### GIVEN DATA
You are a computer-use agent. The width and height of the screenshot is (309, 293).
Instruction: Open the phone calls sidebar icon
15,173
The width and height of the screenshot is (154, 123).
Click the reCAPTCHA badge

### WHAT IS BEING ASKED
Give the material above again in its entirety, exactly as it appears.

### RESPONSE TO THE EXERCISE
You are a computer-use agent. The width and height of the screenshot is (309, 293).
Instruction: Open the phone calls sidebar icon
15,173
The width and height of the screenshot is (154, 123).
Click the reCAPTCHA badge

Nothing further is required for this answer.